Pour paint carefully into the tray reservoir, keeping the paint below the point where the ribbed section of the tray begins (Image 1).
Push the roller along the ribbed section of the tray and then glide it over the paint surface — do not submerge it in the paint (Image 2).
Move the roller backward and forward slowly over the ribbed section to distribute the paint evenly over the roller sleeve (Image 3).
Apply the paint onto the surface in sections by rolling up and down, then "lay off" the paint with the roller (Image 4).
There are many variations of sprayers, so you should carefully check the manufacturer’s safety and operation instructions for the type you intend to use. Whether you are using a powerful compressed-air sprayer on a room or an aerosol can on a radiator, the aim is to build up several thin coats of paint. Spraying is a messy job, so sprayers are most useful in rooms empty of furniture and floor coverings, or for exteriors. When spraying paint you should always wear a mask and goggles, and any other specified safety equipment.
Pour paint into the sprayer reservoir (Image 1). Normal latex paint diluted with 10 percent water, or paint designed for spraying is used.
Assemble the sprayer following the manufacturer's instructions (Image 2).
Try spraying on a sheet of scrap paper or similar. Adjust the flow until you can achieve a fairly even coat with no drips. Turn knob to adjust flow (Image 3).
Spray back and forth over the surface. Apply a thin coat, allow to dry, then add more coats until you achieve good coverage (Image 4).

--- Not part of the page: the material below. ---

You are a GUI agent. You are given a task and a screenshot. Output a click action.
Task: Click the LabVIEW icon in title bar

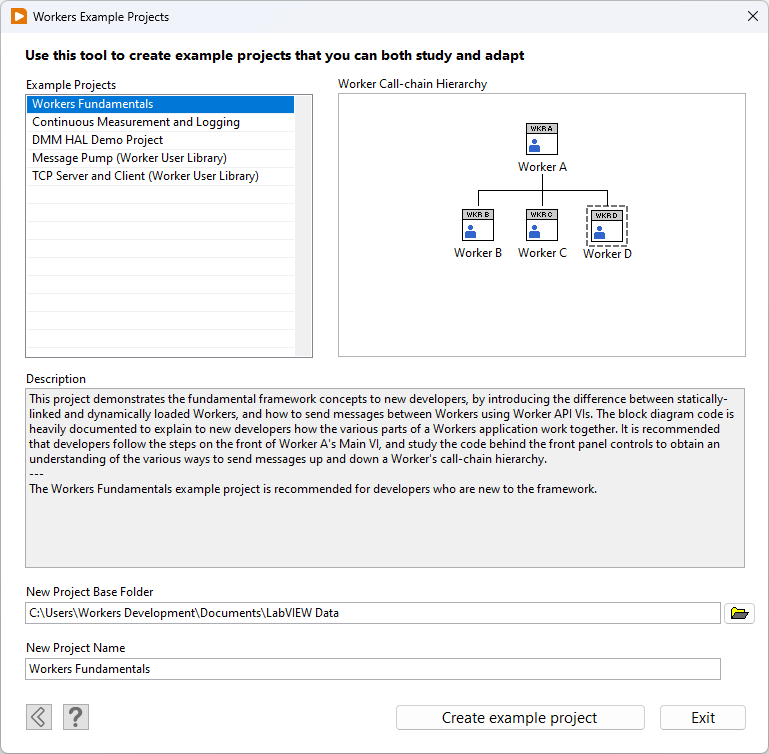tap(18, 17)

The most common design of paint pad is used in a very similar way to a roller. You can use a normal paint tray or a specially designed tray, some of which have a wheel to distribute paint evenly from the reservoir onto the pad.
Small pads are available for more detailed work. They can be used to cut in at a junction. Uneven surfaces are best finished using a brush to follow the slight contours. Cut in with a brush, then lay off the brush marks as close as you can to the junction using the pad.
Dip the pad into the paint held in the reservoir, then move it across the ribbed section of the tray to remove the excess (Image 1).
Apply paint to the wall surface with an up-and-down motion (Image 2). The pad should create a very even coat without the need for laying off.
To thoroughly clean tools that were used with water-based paints, you need a large amount of water. The waste water must go into the sewer system.
Mineral spirits or thinners used to clean up oil-based paints, and old paint cans, must be disposed of as advised by your municipality, often at a recycling facility. Always try to use up oil-based paints to avoid having to manage disposal issues.